Copy out again every row from the one containing "Viewport: 820px width, 599px height." down to the one containing "to the Allgemein", including both of those rows and changing nothing.

═══ Exercise material ═══

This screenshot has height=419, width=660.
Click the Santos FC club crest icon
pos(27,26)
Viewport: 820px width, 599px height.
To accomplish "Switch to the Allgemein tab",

═══
═══ Exercise material ═══

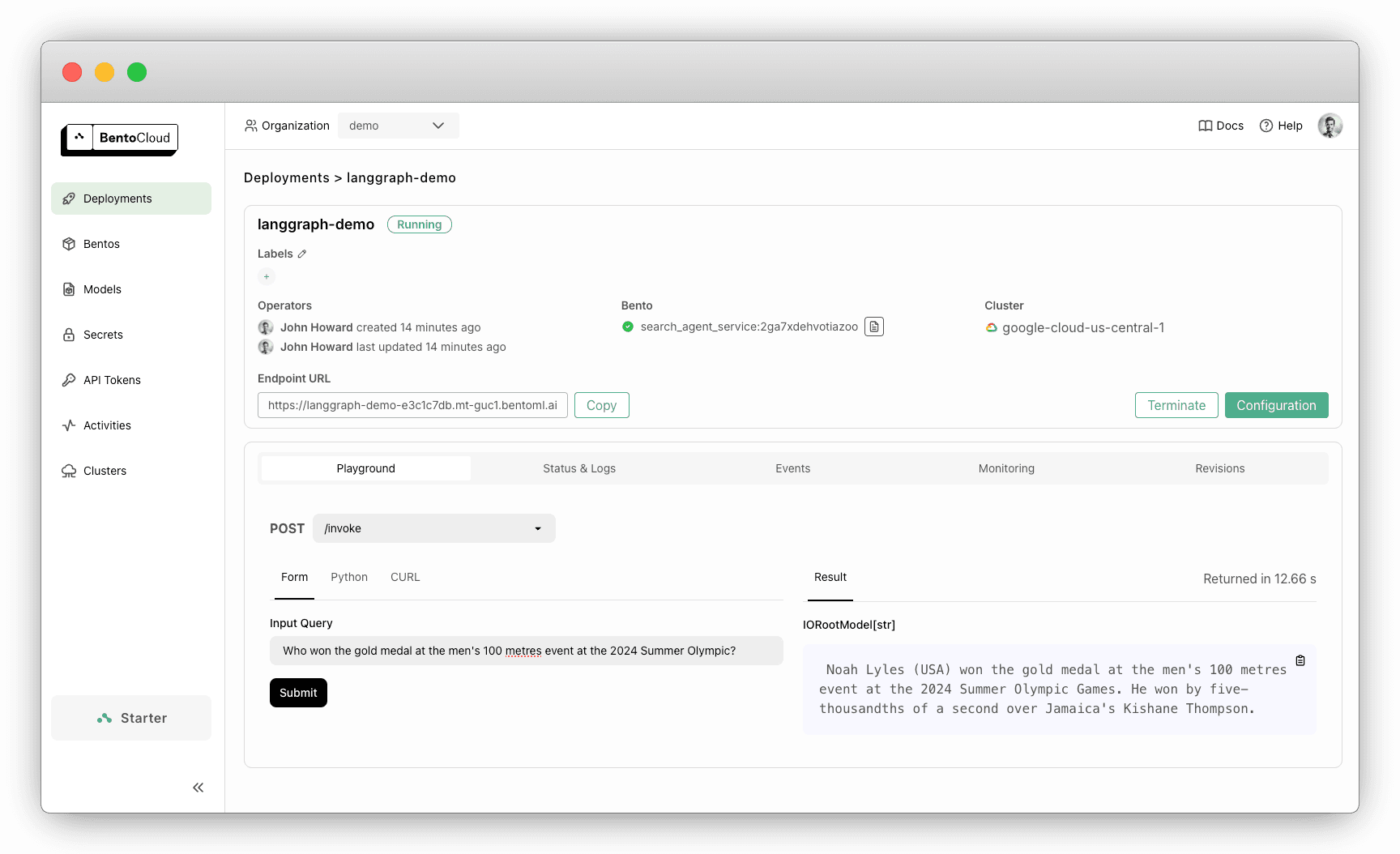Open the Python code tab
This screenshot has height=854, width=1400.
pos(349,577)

═══

:: Written response ::
Viewport: 820px width, 599px height.
To accomplish "Switch to the Allgemein tab",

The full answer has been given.